И — умер. Просто не стало его. Серёжки Лукьяненко, который хорошо дрался и мечтал писать книжки, а иногда — рассказывал то, что хотел бы написать. Интересно рассказывал, но я поймал себя на мысли, что с трудом вспоминаю сюжеты. Просто — интересно, захватывающе…

А ещё мне не забыть, наверное, как Вильма с каменным лицом ломала свою длинную, тяжёлую недевчоночью шпагу, которой так ловко владела, ранила руки и ломала… и наконец сталь распалась с плачущим звуком, похожим на человеческий крик. А потом Вильма ушла по берегу, не разбирая дороги… Лора плакала над Мило. Не знаю, любила ли она его, но не могла не привязаться к тому, кто её-то как раз любил, кто вытащил её из пиратского дирижабля и уговорил меня взять в отряд…

А Лидка, увидев убитого Лёньку (а он погиб, ему разрубили череп, погиб — и дал мне подняться на ноги…), вдруг завизжала и забилась, выхватила нож… Не знаю, что она хотела сделать.

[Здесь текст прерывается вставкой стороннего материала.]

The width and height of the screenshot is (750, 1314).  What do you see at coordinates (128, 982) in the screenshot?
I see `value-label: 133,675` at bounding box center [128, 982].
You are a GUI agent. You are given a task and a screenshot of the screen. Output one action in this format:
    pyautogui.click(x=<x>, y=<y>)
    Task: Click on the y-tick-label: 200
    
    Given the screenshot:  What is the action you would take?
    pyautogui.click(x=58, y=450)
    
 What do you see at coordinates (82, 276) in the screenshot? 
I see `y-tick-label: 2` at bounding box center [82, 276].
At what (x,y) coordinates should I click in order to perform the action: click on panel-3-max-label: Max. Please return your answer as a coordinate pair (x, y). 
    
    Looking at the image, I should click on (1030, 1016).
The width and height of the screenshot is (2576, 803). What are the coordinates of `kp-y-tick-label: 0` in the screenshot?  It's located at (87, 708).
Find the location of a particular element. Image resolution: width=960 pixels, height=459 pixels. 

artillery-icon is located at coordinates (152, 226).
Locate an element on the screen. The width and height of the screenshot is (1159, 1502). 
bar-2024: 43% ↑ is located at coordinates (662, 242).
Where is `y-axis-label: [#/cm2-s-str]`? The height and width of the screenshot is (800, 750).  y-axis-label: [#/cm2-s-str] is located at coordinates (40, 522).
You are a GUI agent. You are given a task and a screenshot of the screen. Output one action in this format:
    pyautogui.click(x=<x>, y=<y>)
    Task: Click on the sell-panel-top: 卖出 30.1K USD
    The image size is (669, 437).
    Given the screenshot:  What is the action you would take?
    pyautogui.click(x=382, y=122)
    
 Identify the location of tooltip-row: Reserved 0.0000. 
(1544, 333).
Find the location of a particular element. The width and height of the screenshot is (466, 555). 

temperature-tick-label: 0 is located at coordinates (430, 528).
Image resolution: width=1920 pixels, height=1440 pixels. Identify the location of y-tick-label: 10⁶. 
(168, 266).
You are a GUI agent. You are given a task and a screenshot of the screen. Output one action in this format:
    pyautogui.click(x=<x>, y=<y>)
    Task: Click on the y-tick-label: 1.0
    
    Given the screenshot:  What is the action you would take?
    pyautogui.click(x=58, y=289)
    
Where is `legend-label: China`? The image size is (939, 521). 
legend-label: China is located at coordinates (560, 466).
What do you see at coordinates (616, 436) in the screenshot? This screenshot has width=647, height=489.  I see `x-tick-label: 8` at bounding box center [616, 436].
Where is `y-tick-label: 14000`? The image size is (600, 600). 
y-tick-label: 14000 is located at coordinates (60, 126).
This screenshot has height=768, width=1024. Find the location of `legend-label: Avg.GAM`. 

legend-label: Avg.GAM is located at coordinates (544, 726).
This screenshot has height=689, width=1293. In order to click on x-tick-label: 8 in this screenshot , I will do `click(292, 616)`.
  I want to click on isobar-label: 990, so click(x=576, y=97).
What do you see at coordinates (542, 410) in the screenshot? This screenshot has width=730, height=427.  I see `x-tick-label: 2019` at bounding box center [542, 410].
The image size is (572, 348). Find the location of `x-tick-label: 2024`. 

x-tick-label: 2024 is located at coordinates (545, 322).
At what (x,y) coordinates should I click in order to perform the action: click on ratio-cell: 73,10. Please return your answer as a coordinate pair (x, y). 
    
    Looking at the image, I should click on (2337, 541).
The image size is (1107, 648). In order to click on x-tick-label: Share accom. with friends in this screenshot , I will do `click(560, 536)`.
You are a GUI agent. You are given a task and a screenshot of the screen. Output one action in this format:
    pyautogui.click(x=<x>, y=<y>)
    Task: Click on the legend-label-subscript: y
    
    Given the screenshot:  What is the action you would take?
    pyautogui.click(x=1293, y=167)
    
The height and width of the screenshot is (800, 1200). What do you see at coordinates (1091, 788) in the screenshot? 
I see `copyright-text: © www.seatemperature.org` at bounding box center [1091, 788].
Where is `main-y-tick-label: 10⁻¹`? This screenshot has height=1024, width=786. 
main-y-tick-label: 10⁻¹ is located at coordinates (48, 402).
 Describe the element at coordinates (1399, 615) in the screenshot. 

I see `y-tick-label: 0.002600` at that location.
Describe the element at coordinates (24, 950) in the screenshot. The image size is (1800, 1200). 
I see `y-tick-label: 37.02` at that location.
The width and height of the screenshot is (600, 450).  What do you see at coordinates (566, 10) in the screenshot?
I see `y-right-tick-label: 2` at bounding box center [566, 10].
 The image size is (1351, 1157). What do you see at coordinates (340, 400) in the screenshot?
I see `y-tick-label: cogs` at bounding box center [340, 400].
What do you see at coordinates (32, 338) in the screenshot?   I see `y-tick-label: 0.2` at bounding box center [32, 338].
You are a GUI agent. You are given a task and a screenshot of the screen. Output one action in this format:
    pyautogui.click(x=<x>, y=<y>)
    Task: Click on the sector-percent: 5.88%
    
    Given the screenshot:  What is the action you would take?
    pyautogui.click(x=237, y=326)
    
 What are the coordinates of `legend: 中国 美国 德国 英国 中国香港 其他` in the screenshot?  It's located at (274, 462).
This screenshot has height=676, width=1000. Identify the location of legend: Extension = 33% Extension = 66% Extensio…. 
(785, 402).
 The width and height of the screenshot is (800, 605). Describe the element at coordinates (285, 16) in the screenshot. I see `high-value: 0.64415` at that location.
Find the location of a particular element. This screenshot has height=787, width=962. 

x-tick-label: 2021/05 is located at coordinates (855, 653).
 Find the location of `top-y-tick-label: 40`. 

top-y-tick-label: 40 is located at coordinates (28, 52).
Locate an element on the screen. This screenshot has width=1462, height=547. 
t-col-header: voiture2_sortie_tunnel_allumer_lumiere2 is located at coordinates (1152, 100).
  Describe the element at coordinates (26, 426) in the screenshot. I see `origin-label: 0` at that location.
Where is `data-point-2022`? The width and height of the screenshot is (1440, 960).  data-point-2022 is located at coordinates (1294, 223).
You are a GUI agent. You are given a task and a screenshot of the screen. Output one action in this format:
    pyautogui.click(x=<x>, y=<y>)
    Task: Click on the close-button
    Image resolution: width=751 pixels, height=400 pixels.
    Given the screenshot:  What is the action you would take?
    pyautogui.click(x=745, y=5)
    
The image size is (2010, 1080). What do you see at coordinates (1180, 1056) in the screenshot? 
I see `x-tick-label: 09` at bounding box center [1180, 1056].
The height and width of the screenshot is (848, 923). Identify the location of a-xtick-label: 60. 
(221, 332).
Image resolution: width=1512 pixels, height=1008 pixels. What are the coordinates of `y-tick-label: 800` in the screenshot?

Колька обхватил её, прижал к себе, удержал, целовал и говорил что-то утешительное и бессмысленное…

У меня погибли четверо. Семеро — у Нэда, ещё трое — у защитников форта Сандры. Пиратов в плен попало не меньше полусотни, совершенно неясно было, что с ними делать, да меня это и не интересовало. Из трюма одного галиона вытащили десяток пленных, взятых где-то на севере и ошалевших от неожиданной свободы… И ещё что-то происходило, крутилось, кувыркалось, неслось, сам собой завертелся какой-то праздник с кострами, плясками и песнями…

А я плюнул и ушёл. До темноты шлялся по острову, но веселье было слышно везде, и за этим весельем стоял Арнис, убитый Сергеем, и сам Сергей, закрывший лицо локтем, и кровавые пузыри на губах другого Сергея. Наверное, меня искали. Не знаю…

… — Эх, жить будем, Эх, гулять будем, А как смерть придёт — Помирать будем!

Это пел Игорь. Я различал его голос, разухабистый сейчас, не похожий, но всё равно его.

А как смерть придёт

— помирать будем…

… — Олег.

Я обернулся. Джек — в полном снаряжении, с вещмешком, луком — спускался к берегу, и я вышел на песок. Англичанин остановился в двух шагах от меня, тяжело дыша и не сводя с меня расширенных глаз, в которых дрожала луна.

Остро царапнуло сердце. Тоскливенько, глубоко. Я улыбнулся:

— Ты чего?

— Наконец-то я тебя нашёл, — сказал он.

— А что, ищут? — без интереса спросил я. Джек пожал плечами:

— Да не очень… Бесятся все. Или плачут… Олег, я пришёл просить тебя, — он сглотнул. Я молча глядел ему в глаза. — Нэд уплывает через час.